* _Work to complete_: In the data below, restate exactly the lines from the one with "Image resolution: width=268" to the final line, both included, but not the pictures.

--- Information shown ---

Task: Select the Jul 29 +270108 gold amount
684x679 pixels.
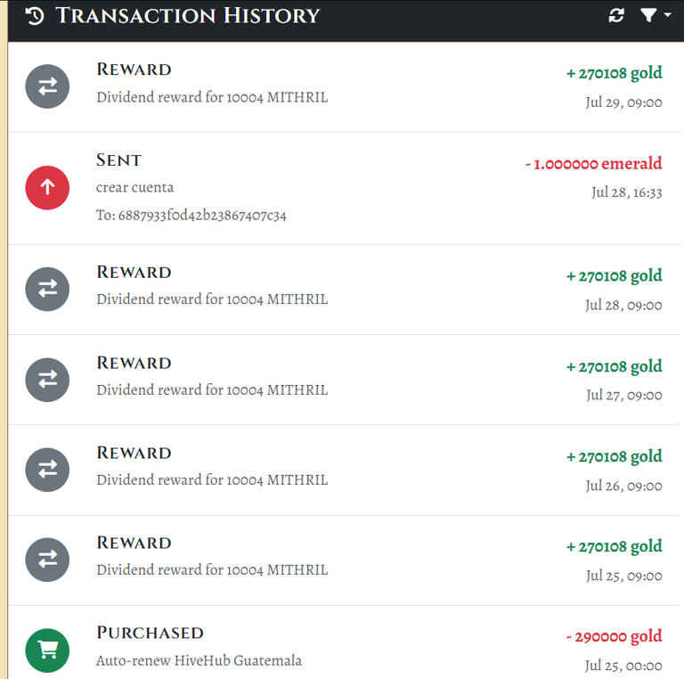Action: [614, 73]
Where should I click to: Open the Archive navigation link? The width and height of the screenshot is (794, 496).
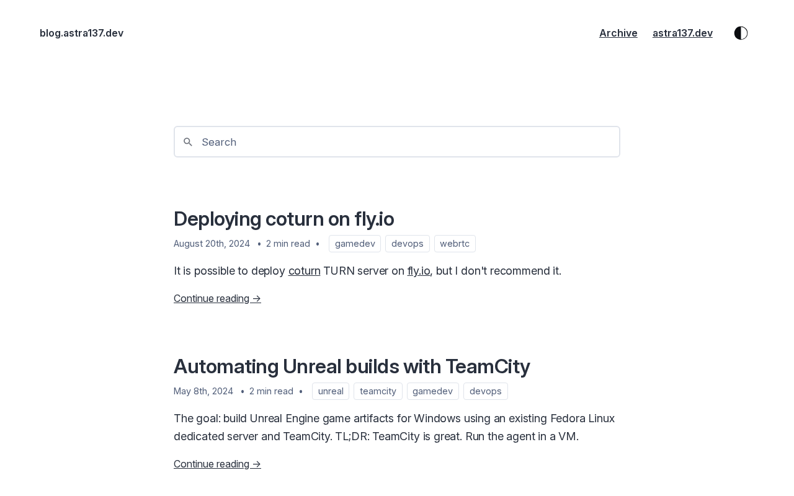pos(618,33)
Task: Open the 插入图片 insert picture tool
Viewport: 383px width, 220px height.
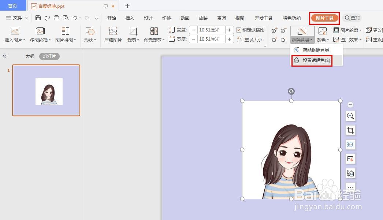Action: (15, 34)
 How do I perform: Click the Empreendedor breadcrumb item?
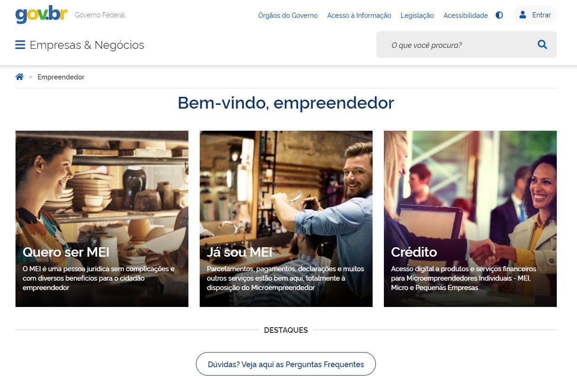[61, 77]
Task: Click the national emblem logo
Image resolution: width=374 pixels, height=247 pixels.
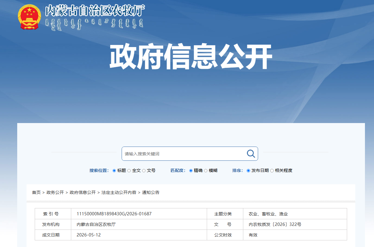Action: click(29, 17)
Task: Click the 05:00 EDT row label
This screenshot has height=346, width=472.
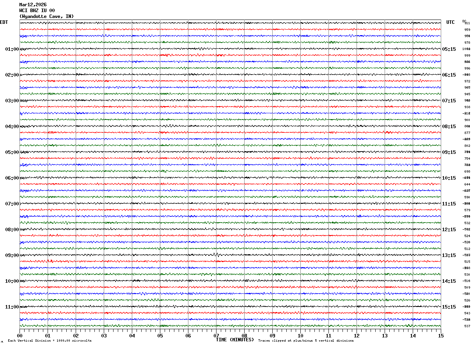Action: pyautogui.click(x=12, y=152)
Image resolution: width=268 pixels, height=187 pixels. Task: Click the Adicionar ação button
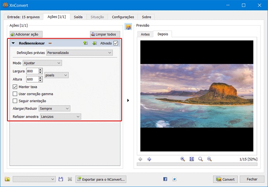pyautogui.click(x=26, y=34)
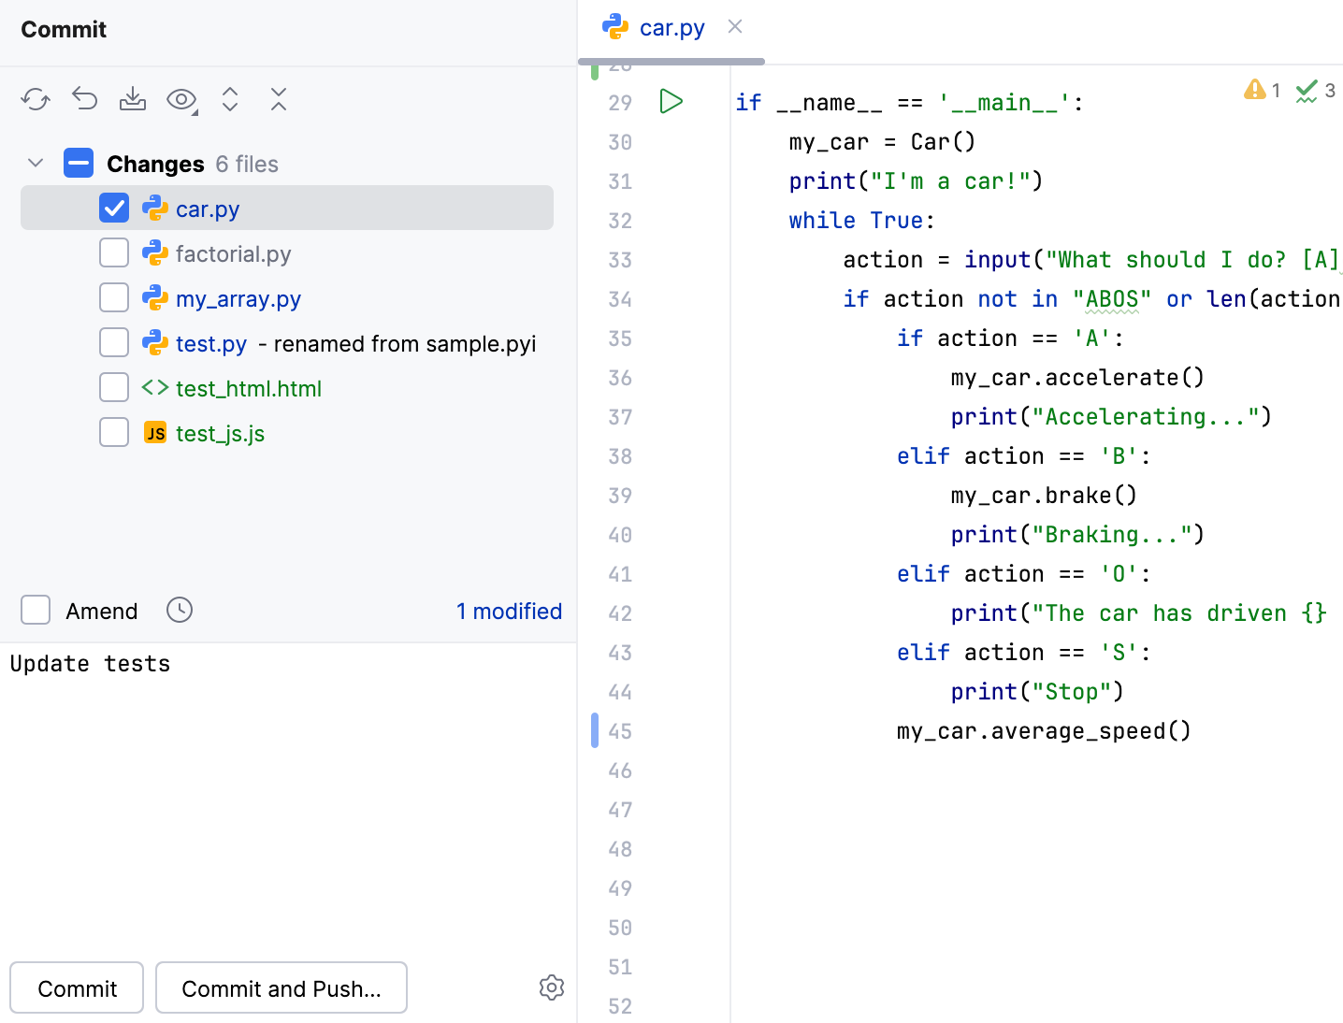Refresh the list of changes
The image size is (1343, 1023).
(36, 99)
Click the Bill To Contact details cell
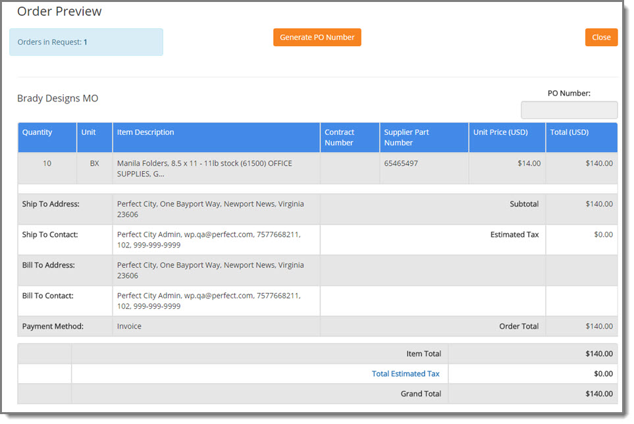 [x=210, y=301]
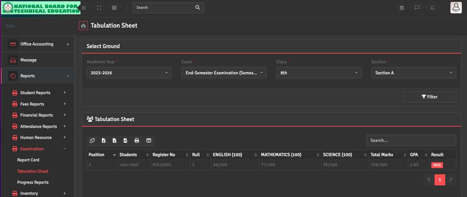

---

* _Output_:
Image resolution: width=268 pixels, height=187 pixels. Task: Click the Adicionar ação button
pyautogui.click(x=26, y=34)
Refresh the list of changes
The image size is (1343, 1023).
(36, 99)
Click the Bill To Contact details cell
 [x=210, y=301]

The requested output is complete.